So I rarely answer “No” when a recruiter asks me whether a PSA (placement service agreement) provision can be reworked. We usually find a way. Except when we’re talking about any kind of express (direct) or implied (indirect) indemnification. (Implied indemnification usually arises by brochures and correspondence that over-promise.) Then I answer in one syllable: “NO!”
Just Say No to Indemnification
If you ask me why, I answer in one sentence: “Because it can ruin the rest of your life.”
If you ask me why again, I turn from recruiter to HR manager to placement lawyer. Then I answer in many sentences:
Indemnification legally means the recruiter agrees to pay whatever expenses the employer incurs as a result of hiring the candidate.
Your client is asking for it to be indemnified by you purchasing general liability (GL) insurance with the employer as an additional named insured. This is one of several ways insurance can be used to insulate the employer from liability for work-related conduct of its employees.
Other times, employers just insert indemnification provisions in the PSA whereby the recruiter agrees to pay directly if the candidate does anything — or everything — wrong.
Different For Temp Agreements
Indemnification provisions in PSA’s are usually lifted from some nifty staffing agreement the employer lawyer reviewed. If you’re sending out your employees to work for a client on a temp assignment, sure. You’re either completely liable for their acts and omissions, or you both are liable. It’s hard to wiggle out of liability when you’re an employer and it’s your employee that did or didn’t do the deed.
This joint and several liability business with temp clients is often hassled in workers’ compensation cases. Refer your lawyer to Riley v. Southwest Marine, Inc. (203 CalApp3d 1242) for a good review of the law on this subject. (It’s called the special employer doctrine and is used to nail temp clients.)
But you’re not sending out your employees. You’re sending out strangers to work with other (often stranger) strangers doing things you never see on your screen. It would be uncontrollable if you were on site, but at least you might know it was happening. Watching from your desk, it’s literally unimaginable!
Now that’s true “candidate ownership.”
Liability Without Knowledge or Control
You are assuming liability over something over which you have no knowledge or control. The best evidence of a recruiter’s inability to control other people is contained in your last placement with that client. Did your placed candidate’s background resemble the specs? Thank you. And knowledge? How could you possibly know what’s going on? Your search assignment is only a beginning.
When you indemnify an employer against anything that can go wrong with its employee, you are essentially issuing an unlimited warranty as to the candidate’s fitness for the intended position.
Legally this sounds like the products liability implied warranty theory of fitness for the intended use. That is the strict liability analogy used by employer lawyers when they want to nail you for the candidate’s mistakes or misdeeds. You’re indemnifying the client against virtually anything imaginable. In insurance parlance, you’re shifting the risk of loss to yourself in an unlimited, unascertained amount.
“Candidate ownership” indeed.

**Required actions:**
- A) In one to three sentences, explain why the passage on recruiter indemnification says a staffing firm finds it hard to escape liability when it sends workers to a client on a temp assignment.
- B) Which case does the passage on recruiter indemnification recommend showing to a lawyer for a review of the law on temp-client liability?
Rely solely on the passage on recruiter indemnification.

**Data lines:**
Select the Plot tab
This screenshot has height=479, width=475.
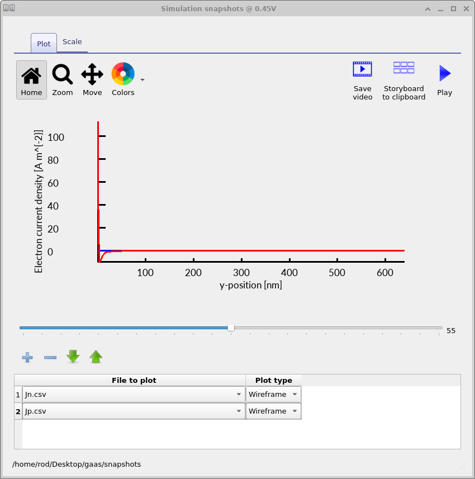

**Complete answers:**
- A) When a firm sends its own employees on a temp assignment, it is their employer. The worker who did or failed to do the act is the firm's own employee, so the firm is either completely liable or liable together with the client.

- B) Riley v. Southwest Marine, Inc. (203 CalApp3d 1242).